I got busy digging into my small stash of clothing in the corner of the cabin. I found socks and a pair of sneakers I’d scavenged along a riverbank earlier in the season. Some swimmer had left them behind, but they fit me fairly well. I began going through my duffel bag. I smiled at what I’d been able to scavenge. I promised myself I’d return the things I’d borrowed and I’d leave money for the twine and the nails.
The wolf growled as I pulled things from the bag and laid them out on the floor.
“I know stealing is wrong.” The wolf looked disgusted. “I’m going to return them. I just need to make a few improvements or I won’t survive the winter.” The wolf seemed to consider, looked up at the roof, shook his big head, and lay down with his head on his paws, watching me.
“I’m reasoning with a wolf…. I’m sooo headed for a rubber room,” I mumbled to myself. I stood up, went to the side of the cabin for firewood, and started a fire in the fireplace. Looking around, I found a place for each of my new tools, keeping them separate from the things I owned.

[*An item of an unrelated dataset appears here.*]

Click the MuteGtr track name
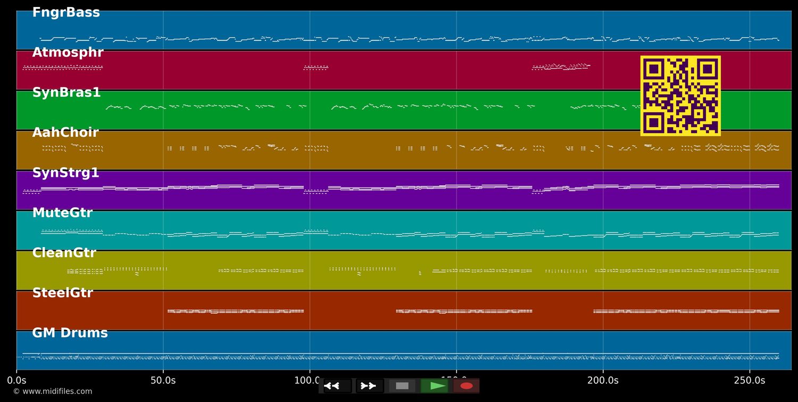Viewport: 798px width, 402px height. [62, 213]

I didn’t want to mix the two. I intended to return them to the barn when I was finished with them. The warmth from the fire took the chill out of the cottage, despite the lack of a door. I smiled and hummed to myself. I’d found a number of buckets and a couple pots during the summer, all abandoned by fishermen and campers vacationing in the national forest. I hung a bucket full of water over the fire to boil. I really wanted to wash up. I sang as I worked. I knew singing wasn’t considered very manly, but I missed having real music. A radio was a luxury I didn’t have. I’d discovered a couple of MP3 players, but they only held their charge for so long, then they became worthless except for the few bucks I could get at a pawn shop for them.

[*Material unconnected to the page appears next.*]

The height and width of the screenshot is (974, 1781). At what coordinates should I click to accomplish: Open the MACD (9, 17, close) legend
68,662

I took off my jacket and hung it on a nail. I replaced my tattered shirt with a clean one, and then I dug a sewing kit out of my backpack to repair the one I’d torn. I’d long ago learned how to sew, and I always kept the buttons from clothing that was no longer wearable.
As I waited for the water to boil, I looked around my sanctuary, trying to decide what needed to be repaired first. The hardest to fix would be the door. The water steamed and rolled. I carefully removed it from the fire and made a cup of tea from wild mint leaves. The wolf watched as I brewed the tea. I’d found the mint about three days ago in a patch that covered a large section of the forest floor. The tea warmed me from the inside out and I began to relax, the stress from the previous day finally fading. Even though the sun overhead declared it to be barely noon, I was exhausted. I decided on a nap.
I took off my jeans, pulled on a pair of shorts, and climbed into my sleeping bag. The wolf just continued to lie in front of the fireplace with his eyes closed; I guess he’d fallen asleep watching me. I stretched out and quickly joined him.